▶ [AUSGANGSTEXT]
____

© JUNGE FREIHEIT Verlag GmbH & Co.  www.jungefreiheit.de    27/03 27. Juni 2003

 
Bin Laden beliebter als George W. Bush
Weltpolitik: Eine weltweite Studie offenbart den dramatischen Ansehensverlust der USA seit dem Irak-Krieg
Ronald Gläser

Kürzlich wurde in der CDU/CSU-Bundestagsfraktion über die Haltung der Union zur US-Außen-politik debattiert. Es galt die Aussage zu bewerten, daß die angeblichen Massenvernichtungswaffen nur ein vorgeschobener Kriegsgrund gewesen seien. Der CDU-Außenpolitiker Friedbert Pflüger soll das Gelächter seiner Parteifreunde geerntet haben, als er forderte, die Union solle sich dennoch hinter die Bush-Administration stellen.

Es steht schlecht um die Beziehungen zwischen Deutschland und den USA. Die US-Studie "Views of a Changing World" hat jetzt aber nicht nur die Verstimmungen im transatlantischen Bündnis verifiziert. Im Rahmen einer globalen Studie wurden die Meinungen von 66.000 Menschen in 50 Ländern untersucht. Neben dem Bruch zwischen Europäern und Amerikanern wird auch der Haß offensichtlich, den die moslemische Welt der einzigen Weltmacht entgegenbringt.

Die vier Hauptthemen, nach denen gefragt wurde, waren der Irak-Krieg, Demokratie, Islam und Regierung sowie Globalisierung. Ex-US-Außenministerin Madeleine Albright, die Vorsitzende des Pew Global Attitudes Project, erklärt in ihrem Vorwort, es sei wichtig zu verstehen, wie die Menschen auf die US-Außenpolitik reagierten.

____

Material zum Auffinden angezeigter Objekte:
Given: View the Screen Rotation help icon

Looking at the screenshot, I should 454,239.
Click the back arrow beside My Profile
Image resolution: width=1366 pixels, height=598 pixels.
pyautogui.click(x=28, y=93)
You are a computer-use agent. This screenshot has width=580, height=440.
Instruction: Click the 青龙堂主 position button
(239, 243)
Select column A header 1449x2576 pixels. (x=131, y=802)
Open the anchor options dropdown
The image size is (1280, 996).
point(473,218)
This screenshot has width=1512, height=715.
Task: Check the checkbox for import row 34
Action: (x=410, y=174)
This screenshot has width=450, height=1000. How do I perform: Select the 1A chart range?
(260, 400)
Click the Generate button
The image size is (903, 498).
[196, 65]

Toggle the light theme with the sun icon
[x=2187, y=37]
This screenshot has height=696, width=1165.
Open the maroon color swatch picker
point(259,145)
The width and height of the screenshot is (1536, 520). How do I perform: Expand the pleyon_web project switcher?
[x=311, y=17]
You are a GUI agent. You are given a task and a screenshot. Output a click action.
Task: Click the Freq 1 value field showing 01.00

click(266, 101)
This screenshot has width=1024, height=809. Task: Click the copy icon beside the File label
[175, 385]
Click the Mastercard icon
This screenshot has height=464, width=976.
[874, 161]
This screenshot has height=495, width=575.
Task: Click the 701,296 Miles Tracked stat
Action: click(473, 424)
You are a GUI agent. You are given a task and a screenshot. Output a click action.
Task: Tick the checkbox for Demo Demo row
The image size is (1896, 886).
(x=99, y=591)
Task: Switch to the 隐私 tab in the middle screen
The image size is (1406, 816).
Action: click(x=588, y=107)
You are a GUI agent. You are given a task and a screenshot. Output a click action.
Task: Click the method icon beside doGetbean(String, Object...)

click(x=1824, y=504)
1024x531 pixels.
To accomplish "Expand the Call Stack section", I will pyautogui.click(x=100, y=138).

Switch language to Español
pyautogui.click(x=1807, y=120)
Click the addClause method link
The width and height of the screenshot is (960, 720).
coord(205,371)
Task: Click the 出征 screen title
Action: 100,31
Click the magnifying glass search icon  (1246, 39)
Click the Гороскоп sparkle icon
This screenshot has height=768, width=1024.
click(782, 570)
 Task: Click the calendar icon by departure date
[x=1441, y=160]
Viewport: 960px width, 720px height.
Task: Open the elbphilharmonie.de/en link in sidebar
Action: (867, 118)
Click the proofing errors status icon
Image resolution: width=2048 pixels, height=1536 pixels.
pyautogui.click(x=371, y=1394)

____

▶ [AUFGABEN]
A - Gib den Abschnitt des Artikels zwischen „Kürzlich wurde in“ und „einzigen Weltmacht entgegenbringt.“, beide eingeschlossen, wortgetreu wieder.
B - Beantworte anhand des Artikels:
(i) Wie viele Menschen in wie vielen Ländern wurden im Rahmen der Studie befragt?
(ii) Welche Funktion hat Madeleine Albright beim Pew Global Attitudes Project?
(iii) Wer soll in der CDU/CSU-Bundestagsfraktion das Gelächter seiner Parteifreunde geerntet haben?

▶ [ERGEBNISSE]
A -
Kürzlich wurde in der CDU/CSU-Bundestagsfraktion über die Haltung der Union zur US-Außen-politik debattiert. Es galt die Aussage zu bewerten, daß die angeblichen Massenvernichtungswaffen nur ein vorgeschobener Kriegsgrund gewesen seien. Der CDU-Außenpolitiker Friedbert Pflüger soll das Gelächter seiner Parteifreunde geerntet haben, als er forderte, die Union solle sich dennoch hinter die Bush-Administration stellen.

Es steht schlecht um die Beziehungen zwischen Deutschland und den USA. Die US-Studie "Views of a Changing World" hat jetzt aber nicht nur die Verstimmungen im transatlantischen Bündnis verifiziert. Im Rahmen einer globalen Studie wurden die Meinungen von 66.000 Menschen in 50 Ländern untersucht. Neben dem Bruch zwischen Europäern und Amerikanern wird auch der Haß offensichtlich, den die moslemische Welt der einzigen Weltmacht entgegenbringt.

B -
(i) 66.000 Menschen in 50 Ländern
(ii) Vorsitzende
(iii) Der CDU-Außenpolitiker Friedbert Pflüger